Fairly new still....having a down day
I have a Journal going in the journal thread: http://www.marksdailyapple.com/forum...Journal-Momto3
.....this is today's post.
We are 4.5 weeks into going primal. We are both enjoying this way of life. I am struggling a bit today though.
The struggle is emotional I think. I need to focus on the overall health benefits of eating this way and not just the weightloss. Since I am breastfeeding I am not being as aggressive or as restrictive in calories. My baby is happy for this and my milk supply is keeping up.
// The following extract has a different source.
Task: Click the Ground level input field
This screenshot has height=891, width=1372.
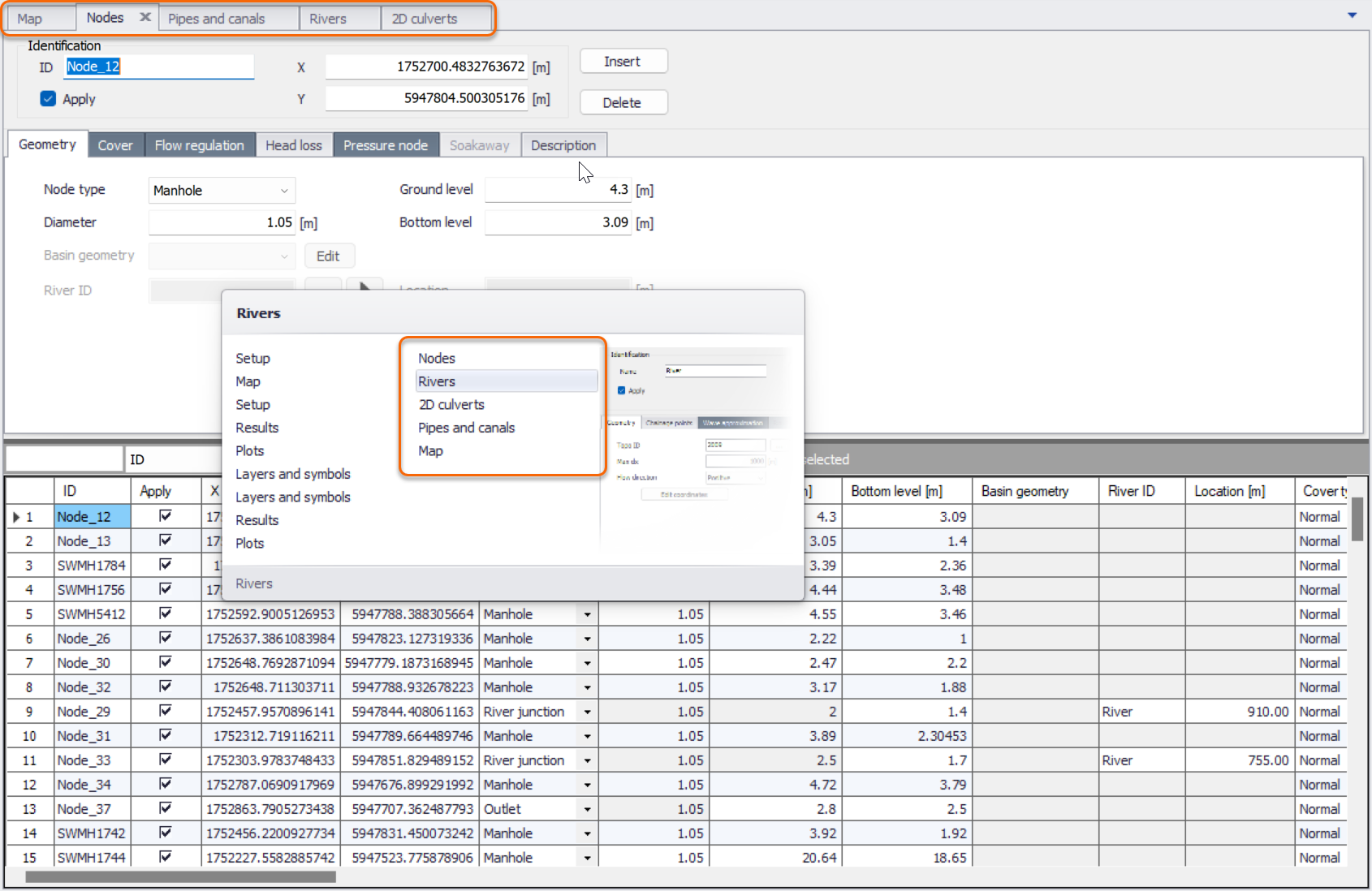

The last couple days I have been light headed....kind of like I am on a boat. This began to happen when I was nursing my second son. I had to stop nnursing because I was losing my balance.....it was a sad and scary time. I do not want this to happen again. My baby is 10 weeks old now.....too soon to wean in my opinion.
I was reading an archive post about reasons I'm not losng weight.... lack of sleep and stress levels I think play a major role...I am eating primal and most are whole foods. Processed foods include beef jerky, dark chocolate, deli lunch meat, homemade almond meal muffins.
I hadn't really thought of stress levels contributing to lack of weight loss.... but I am struggling emotionally with finances, being a good mom and wife, keeping up with the housework...expectations of who I think I should be..... I am in need of a good girlfriend. Thankfully my husband is my best friend. Our relationship is wonderful. But i am feeling a bit lost lately....maybe a bit of the post partum blues? Aunt Flo showed up yesterday and I am craving carbs. It's probably a number of factors all adding up.
I am also not getting enough of the easy cardio. Maybe I need to incorporate a long walk with the boys daily..... It just doesn't feel like I'm working hard enough walking with three young boys...constantly stopping to look at this rock or leaf. ... but I guess it would be better than sitting here at the computer...... immediately I feel discouraged becasue it's yet another thing I am not doing. sigh.... I should stop thinking about this for now.
It sure would be nice to hear from some of you.